> _TASK_: In the data below, the copy begins at the line containing "Task: Click the To: recipients button" and runs through the last line; repeat those lines exactly, minus the pictures.

START INPUT DATA

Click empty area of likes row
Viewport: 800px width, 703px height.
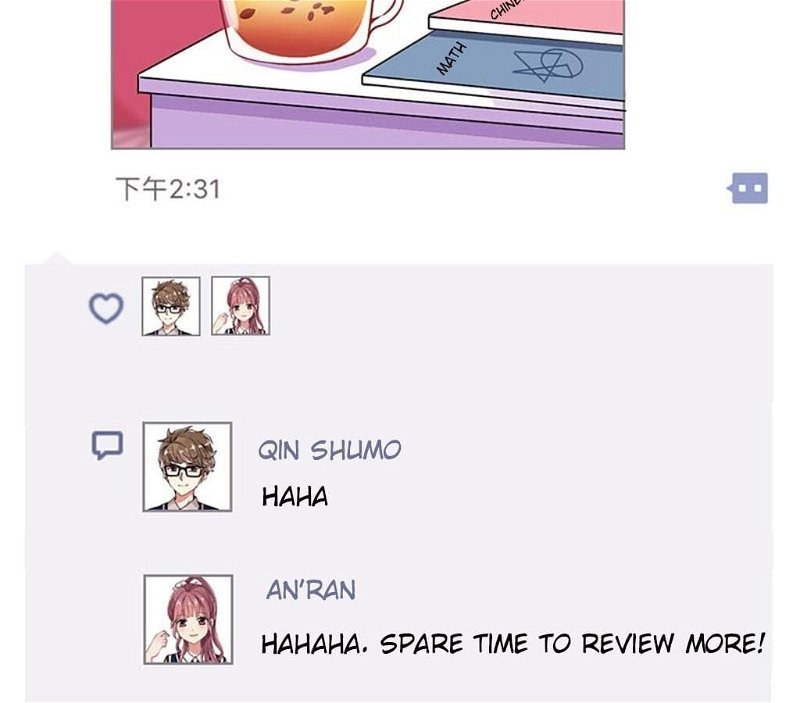point(510,306)
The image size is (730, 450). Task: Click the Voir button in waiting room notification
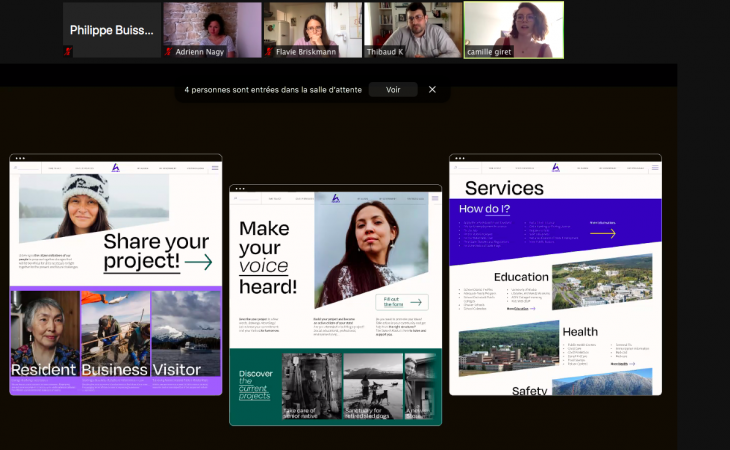tap(393, 89)
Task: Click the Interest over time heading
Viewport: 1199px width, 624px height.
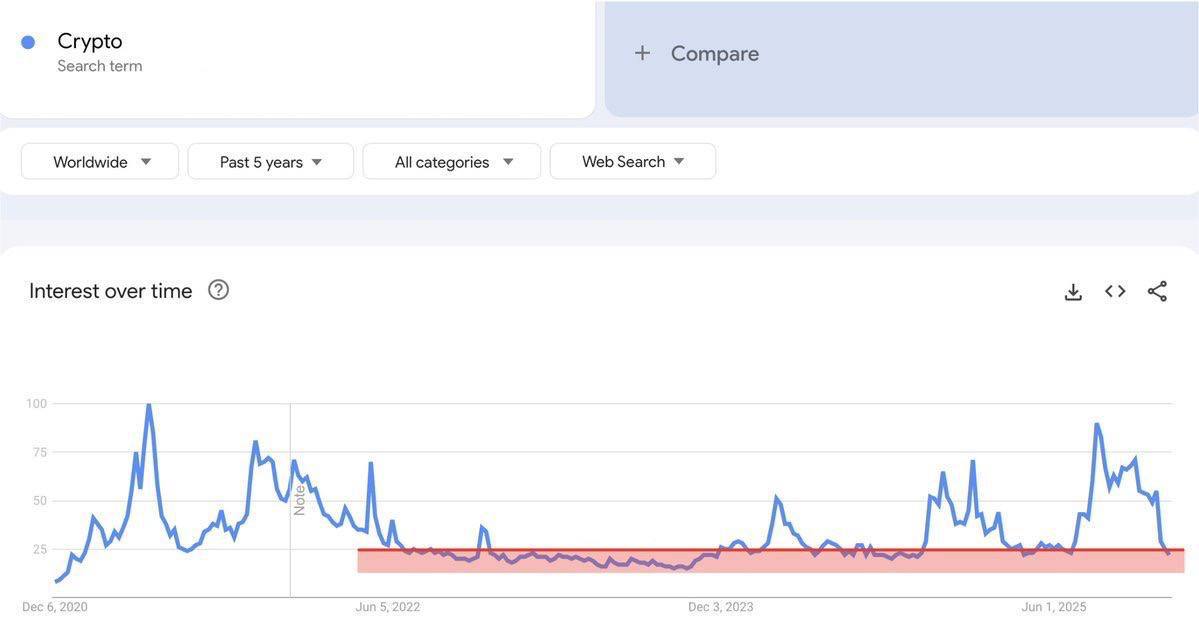Action: click(111, 291)
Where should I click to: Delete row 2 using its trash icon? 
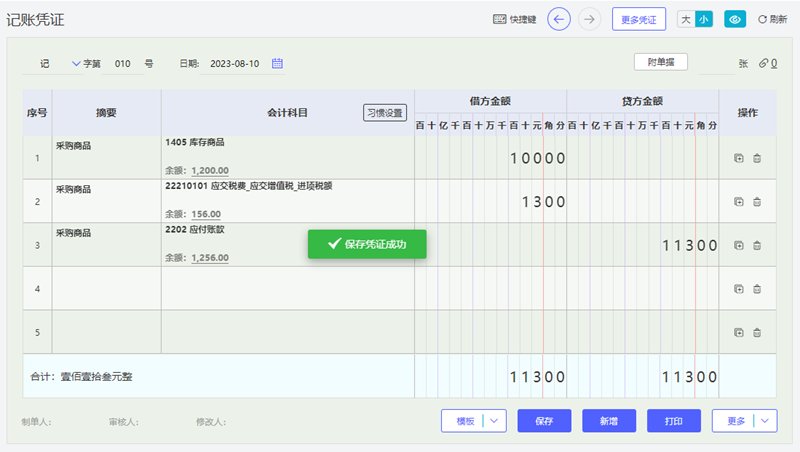tap(757, 202)
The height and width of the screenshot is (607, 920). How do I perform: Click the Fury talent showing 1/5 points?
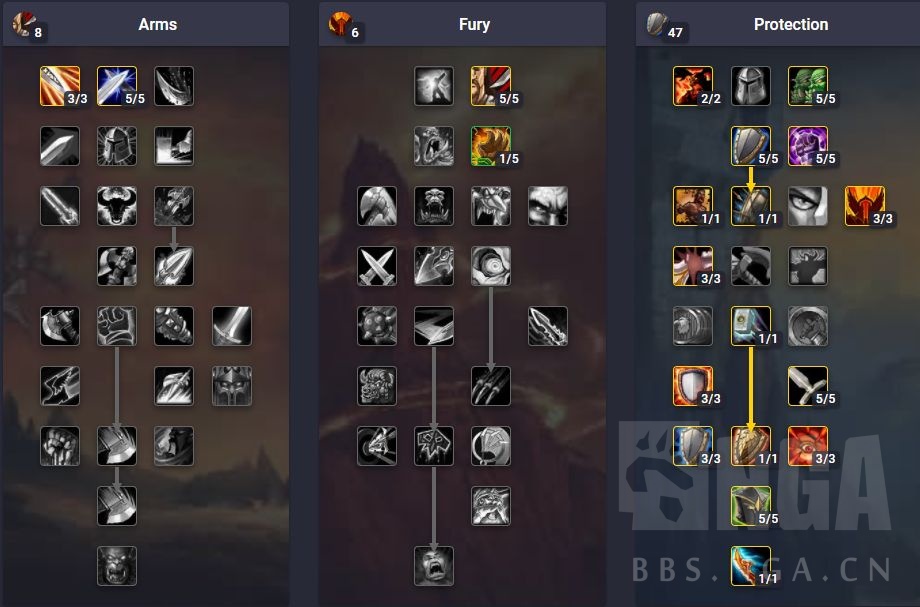491,146
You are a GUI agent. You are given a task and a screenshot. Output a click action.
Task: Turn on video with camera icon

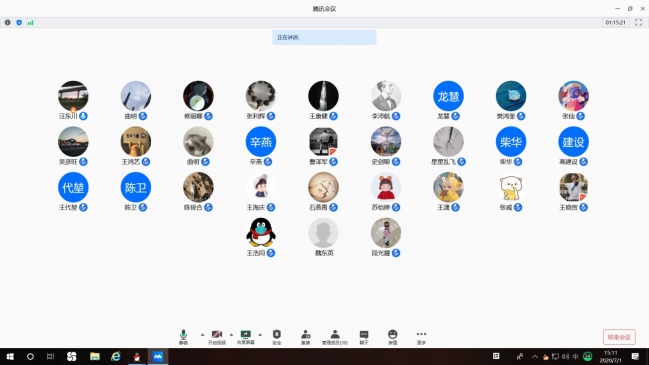tap(217, 337)
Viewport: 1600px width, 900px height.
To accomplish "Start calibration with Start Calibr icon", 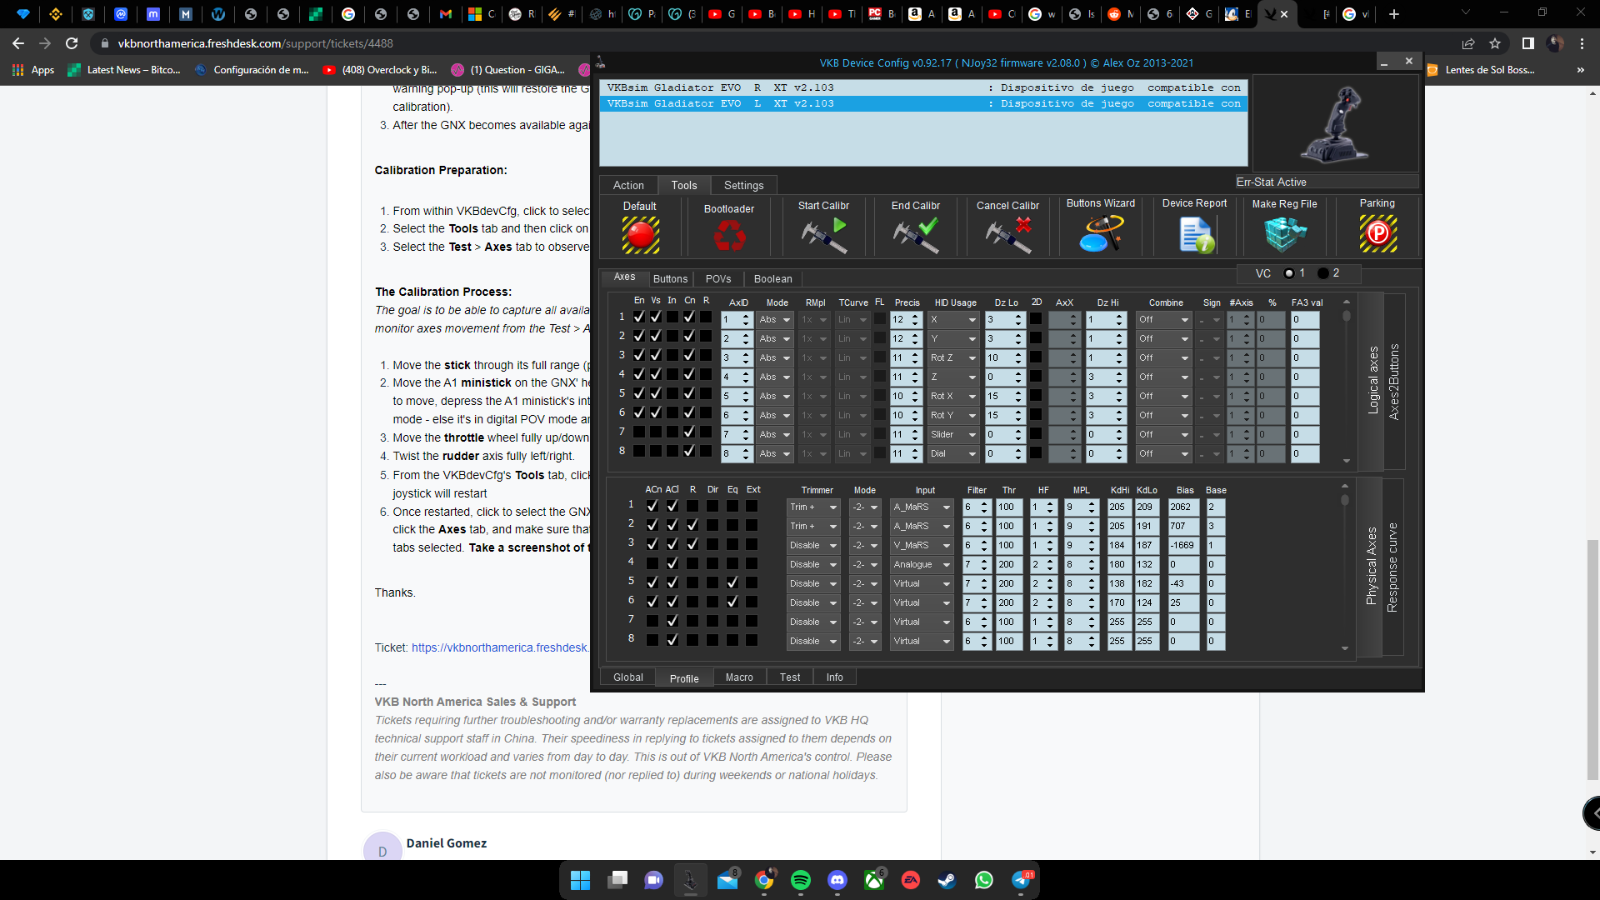I will (823, 235).
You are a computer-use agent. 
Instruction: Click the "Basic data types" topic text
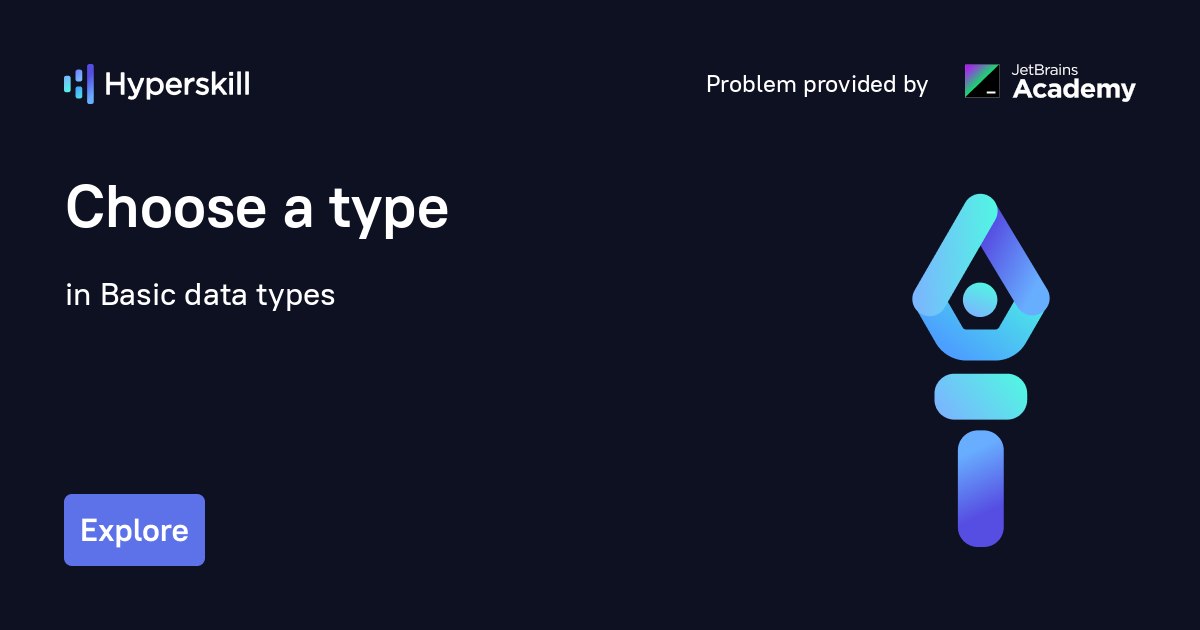pos(217,295)
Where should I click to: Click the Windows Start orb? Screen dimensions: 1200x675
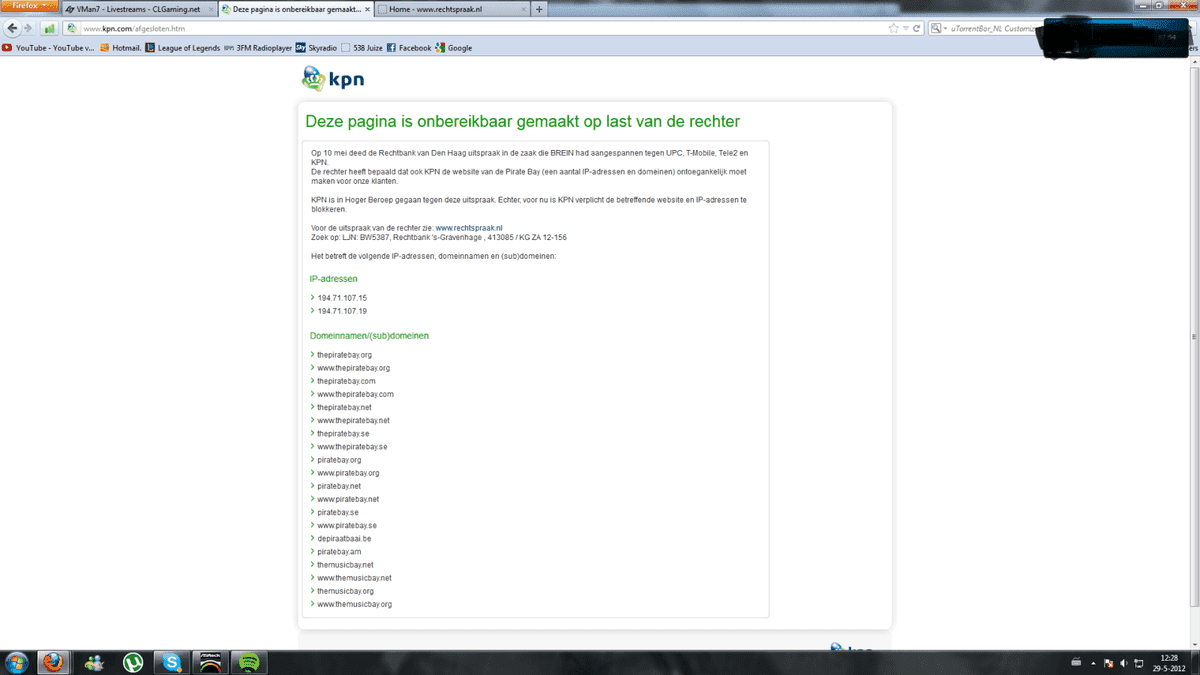[x=17, y=662]
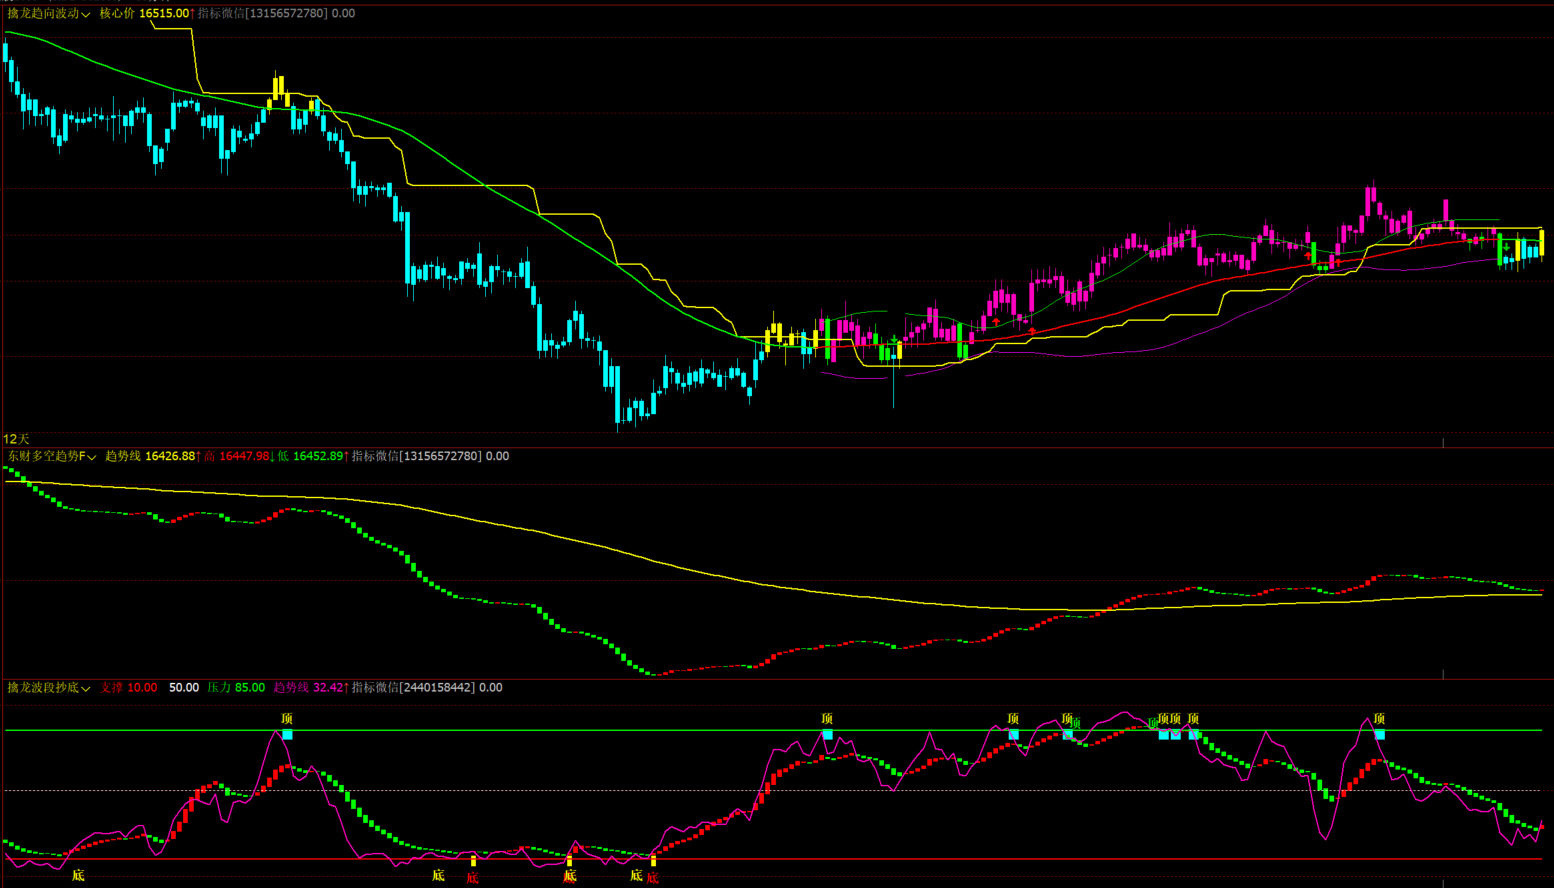The height and width of the screenshot is (888, 1554).
Task: Click the first 顶 cyan marker square
Action: click(287, 735)
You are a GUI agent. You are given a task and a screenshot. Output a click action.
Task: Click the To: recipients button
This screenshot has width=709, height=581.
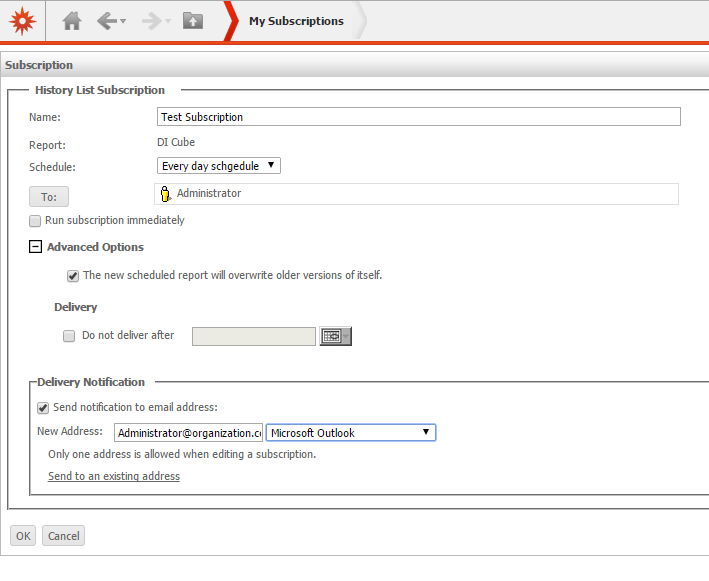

END INPUT DATA

> _EXERCISE RESULT_:
Task: Click the To: recipients button
This screenshot has width=709, height=581.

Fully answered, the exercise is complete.